5. Threads

Copyright 2020 Andy Curtis & Daniel Curtis

Introducing Threads

Imagine if you were building a block building, and you had to paint the level on each block up to 100 levels. To know which block to paint, you would look at the last block on the building, add one to it, and go and paint your block. Once the block is dry, you can come back and put the block on the building. At this point, you can repeat the process. You are only allowed to paint one block at a time, and you must look at the highest block to determine what to paint on the next block.

This would be fine if you were the only person working on the project. You want to get the project done faster, so you enlist the help of a friend. The friend isn't allowed to talk to you. Your friend begins doing the same thing you are doing. You come to the building and start on the first block. While your block is drying, your friend comes to the building and sees that the first block needs to be done. They also start on the first block. You came back and put the first block on and then start on the second block. A short time later, your friend comes back with the first block and realizes that you already built the first block and has to scrap their work. Frustrated, they go ahead and start on the second block. This time, the friend gets the second block done before you do and starts on the third block. You come back and see that your work is wasted, so you start on the next block. After a while, you have a lot of wasted blocks and work. Adding your friend isn't speeding anything up. You recognize that you must coordinate your work for it to be productive.

Coordinating your work can be done in several ways. What if each person had a stop sign and could stop the other person from working for some time. When you come to the building, you recognize that you need to build block 1. You put a stop sign until you finish block 1. Your friend comes to the building and sees the stop sign, so they wait until it no longer says stop. When you came back with block one and put it on, you pull your stop sign, and your friend puts up theirs. Your friend sees that block two needs built and goes ahead and works on the block. You have to wait because your friend put up a stop sign. In this scenario, work and blocks are no longer wasted. However, the overall project time isn't improved because you and your friend cannot work simultaneously.

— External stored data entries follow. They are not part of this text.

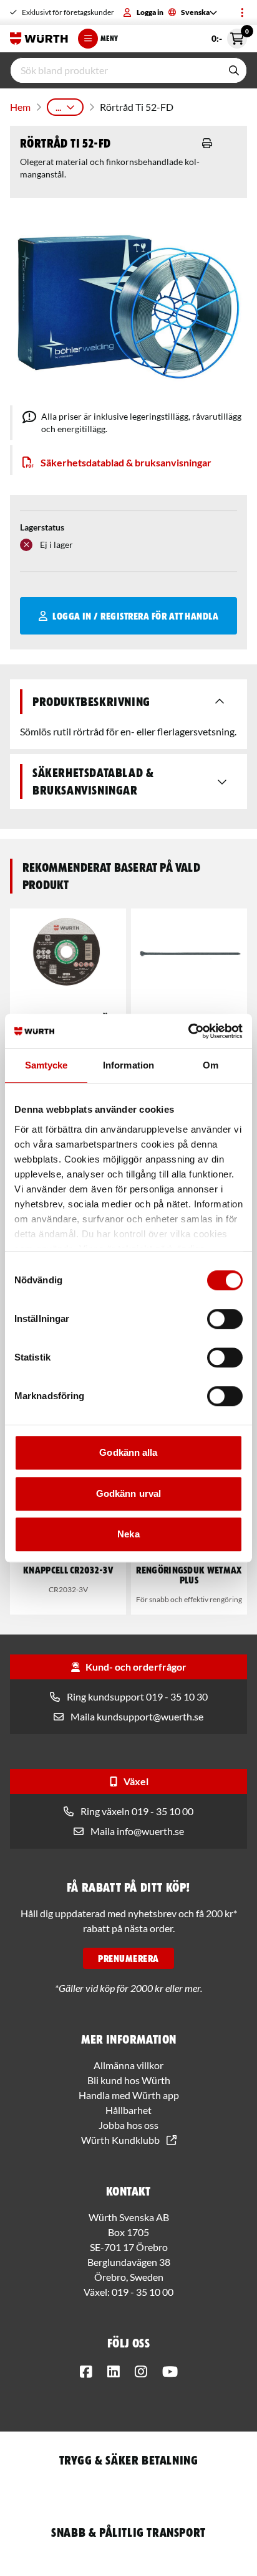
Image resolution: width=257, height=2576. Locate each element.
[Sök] (233, 70)
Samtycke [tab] (46, 1065)
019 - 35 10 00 (142, 2292)
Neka (128, 1534)
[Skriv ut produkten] (207, 143)
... (58, 107)
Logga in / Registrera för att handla (135, 615)
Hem (20, 107)
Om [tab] (210, 1065)
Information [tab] (128, 1065)
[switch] (225, 1319)
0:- (229, 36)
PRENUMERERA (128, 1958)
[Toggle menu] (242, 12)
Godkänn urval (128, 1493)
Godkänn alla (128, 1452)
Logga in (150, 12)
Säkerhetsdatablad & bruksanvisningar (126, 462)
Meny (109, 38)
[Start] (39, 38)
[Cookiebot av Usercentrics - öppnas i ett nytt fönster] (188, 1031)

Now consider if each person was also given the ability to write a note about the block that they were working on. You come to the building, put up your stop sign, write a note to indicate that you are going to do block 1, take your stop sign down and go do block 1. Your friend comes to the building and puts up their stop sign and sees your note. They put a note that they are building block 2, and takes down their stop sign and begins working on block 2. For whatever reason, your friend gets block 2 done before you get block 1 done. When your friend comes back, they see that they cannot put their block on the building and just keeps repeatedly checking the height of the building every few minutes, waiting on you. You finally come back, put up your stop sign, and put block 1 on the building. You see your friend's note that they were working on block 2, so you write a note indicating that you will work on block 3, and take down your stop sign. A couple minutes later, your friend checks and sees that the building has the first block, so they put up their stop sign and put block 2 on the building. They read the note that you are working on block 3, write a note that they are working on block 4, take down their stop sign and begin working on block 4. This is much more efficient, assuming that it takes less time to write the note than it does to finish the block (which I'm assuming).

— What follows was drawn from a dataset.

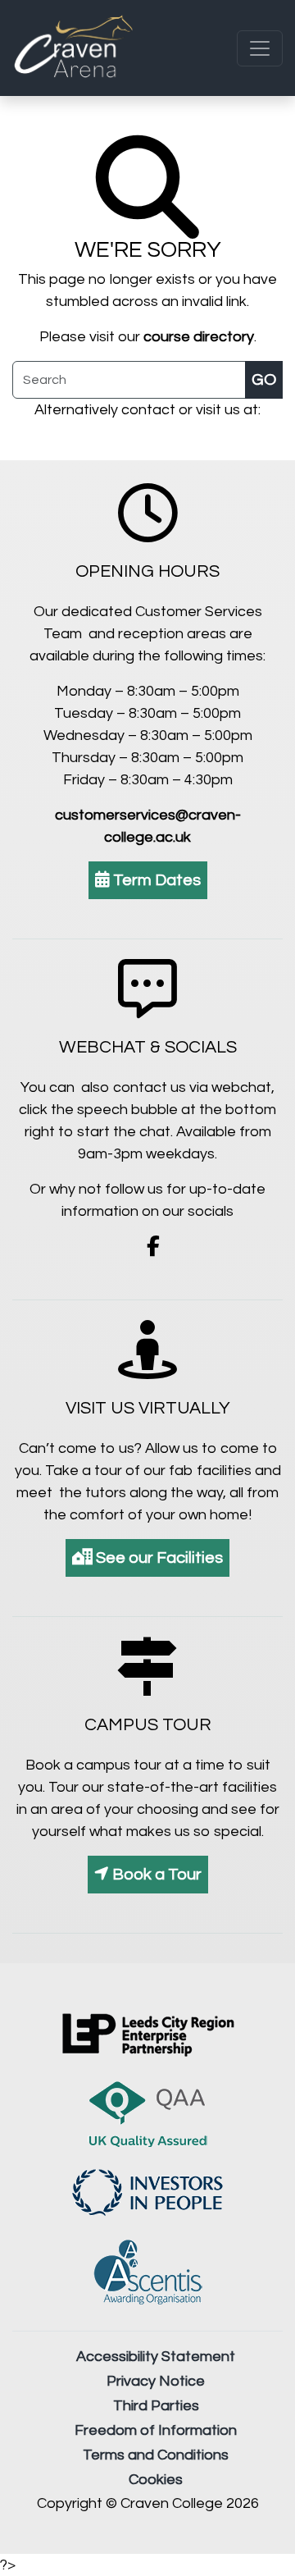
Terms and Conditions (156, 2455)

There is still more to optimize. When a block is finished, the person finishing the block must keep checking the height of the building to see if they can put their block on the building before they can put up their stop sign and do the work. One approach is to just check the building height more frequently, such as every second, but maybe there's a better approach. What if we could introduce a pager and each person could broadcast to all of the other builders who were waiting on the building to grow that they should check the height of the building. Additionally, if you put your stop sign up and someone else has a stop sign already up, yours will immediately take effect once the other stop sign is taken down, assuming you were first in line. Instead of frequently checking the height of the building, you could go and take a nap and would be woken up by your pager, assuming you indicated that you were waiting on the building to grow. When the pager goes off, you immediately get up and put up your stop sign. As soon as the message broadcaster picks up their stop sign, the person who was paged can begin work.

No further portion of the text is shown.